# Task brief
Filter on the word "Couette": copy each matching line from the listing below.

**** Data in this exercise ****

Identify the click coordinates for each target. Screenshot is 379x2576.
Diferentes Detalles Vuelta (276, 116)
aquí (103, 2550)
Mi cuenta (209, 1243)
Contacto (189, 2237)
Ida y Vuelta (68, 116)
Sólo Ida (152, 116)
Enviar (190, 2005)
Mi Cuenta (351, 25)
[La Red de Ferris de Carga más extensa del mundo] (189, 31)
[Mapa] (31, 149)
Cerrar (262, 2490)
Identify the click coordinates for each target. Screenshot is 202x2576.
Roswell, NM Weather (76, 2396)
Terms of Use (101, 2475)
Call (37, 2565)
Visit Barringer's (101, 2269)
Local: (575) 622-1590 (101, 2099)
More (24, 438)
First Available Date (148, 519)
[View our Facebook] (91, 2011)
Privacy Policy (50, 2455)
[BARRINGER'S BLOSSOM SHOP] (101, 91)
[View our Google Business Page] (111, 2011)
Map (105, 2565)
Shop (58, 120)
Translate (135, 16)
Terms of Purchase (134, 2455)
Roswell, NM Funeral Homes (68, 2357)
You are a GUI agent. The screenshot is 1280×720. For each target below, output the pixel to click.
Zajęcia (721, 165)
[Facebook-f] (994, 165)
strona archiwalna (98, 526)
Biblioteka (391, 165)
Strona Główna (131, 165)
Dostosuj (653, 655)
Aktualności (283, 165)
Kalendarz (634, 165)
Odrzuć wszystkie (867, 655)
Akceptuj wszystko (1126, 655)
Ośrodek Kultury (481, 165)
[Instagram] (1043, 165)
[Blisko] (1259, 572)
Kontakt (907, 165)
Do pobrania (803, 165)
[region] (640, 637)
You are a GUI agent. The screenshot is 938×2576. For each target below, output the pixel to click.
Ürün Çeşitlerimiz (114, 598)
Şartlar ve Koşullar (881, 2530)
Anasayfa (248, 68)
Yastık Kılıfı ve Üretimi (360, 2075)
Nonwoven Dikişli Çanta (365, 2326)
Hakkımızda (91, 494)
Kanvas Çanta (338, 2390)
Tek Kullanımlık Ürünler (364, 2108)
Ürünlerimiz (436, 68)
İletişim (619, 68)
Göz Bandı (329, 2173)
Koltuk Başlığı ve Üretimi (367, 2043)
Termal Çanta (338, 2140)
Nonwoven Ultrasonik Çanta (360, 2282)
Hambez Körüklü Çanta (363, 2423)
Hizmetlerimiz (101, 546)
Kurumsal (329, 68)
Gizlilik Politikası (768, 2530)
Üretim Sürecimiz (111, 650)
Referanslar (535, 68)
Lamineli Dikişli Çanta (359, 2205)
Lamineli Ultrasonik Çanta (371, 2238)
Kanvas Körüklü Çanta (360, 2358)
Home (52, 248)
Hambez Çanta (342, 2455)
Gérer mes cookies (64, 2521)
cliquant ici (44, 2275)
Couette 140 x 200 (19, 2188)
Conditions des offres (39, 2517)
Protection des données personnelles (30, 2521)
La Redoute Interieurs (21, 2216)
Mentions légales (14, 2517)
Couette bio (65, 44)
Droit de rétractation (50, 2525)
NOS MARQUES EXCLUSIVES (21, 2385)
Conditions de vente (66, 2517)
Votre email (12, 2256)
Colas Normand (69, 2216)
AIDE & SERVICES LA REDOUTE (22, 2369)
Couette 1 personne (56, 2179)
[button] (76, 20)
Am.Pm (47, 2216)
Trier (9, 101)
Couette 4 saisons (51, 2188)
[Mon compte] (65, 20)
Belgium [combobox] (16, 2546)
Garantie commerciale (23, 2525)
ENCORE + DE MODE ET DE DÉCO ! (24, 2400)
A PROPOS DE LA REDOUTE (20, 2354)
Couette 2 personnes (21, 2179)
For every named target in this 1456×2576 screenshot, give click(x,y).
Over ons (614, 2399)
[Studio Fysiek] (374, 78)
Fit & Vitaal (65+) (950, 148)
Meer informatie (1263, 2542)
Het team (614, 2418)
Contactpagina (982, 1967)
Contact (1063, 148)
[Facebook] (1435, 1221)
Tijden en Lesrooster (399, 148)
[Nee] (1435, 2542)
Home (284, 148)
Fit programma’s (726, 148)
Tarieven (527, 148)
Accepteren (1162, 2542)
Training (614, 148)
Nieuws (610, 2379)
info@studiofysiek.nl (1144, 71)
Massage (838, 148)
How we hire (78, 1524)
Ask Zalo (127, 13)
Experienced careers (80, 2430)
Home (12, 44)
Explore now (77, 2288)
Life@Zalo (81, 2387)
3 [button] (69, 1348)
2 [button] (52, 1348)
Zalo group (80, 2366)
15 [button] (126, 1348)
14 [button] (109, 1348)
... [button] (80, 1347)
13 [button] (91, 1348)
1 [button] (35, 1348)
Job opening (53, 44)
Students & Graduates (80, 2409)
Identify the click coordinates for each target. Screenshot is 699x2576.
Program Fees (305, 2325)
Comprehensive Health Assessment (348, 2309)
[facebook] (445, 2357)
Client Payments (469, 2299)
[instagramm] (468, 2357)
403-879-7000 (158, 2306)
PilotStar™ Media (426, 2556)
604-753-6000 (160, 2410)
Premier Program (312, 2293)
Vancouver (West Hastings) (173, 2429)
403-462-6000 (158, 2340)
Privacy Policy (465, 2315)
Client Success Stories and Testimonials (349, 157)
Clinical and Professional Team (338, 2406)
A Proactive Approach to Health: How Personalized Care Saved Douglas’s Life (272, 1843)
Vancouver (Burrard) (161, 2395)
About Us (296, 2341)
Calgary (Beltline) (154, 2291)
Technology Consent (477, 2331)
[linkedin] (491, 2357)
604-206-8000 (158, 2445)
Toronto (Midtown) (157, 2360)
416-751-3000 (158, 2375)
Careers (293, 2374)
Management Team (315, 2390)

****

# Response area
Couette 140 x 200 (19, 2188)
Couette bio (65, 44)
Couette 1 personne (56, 2179)
Couette 4 saisons (51, 2188)
Couette 2 personnes (21, 2179)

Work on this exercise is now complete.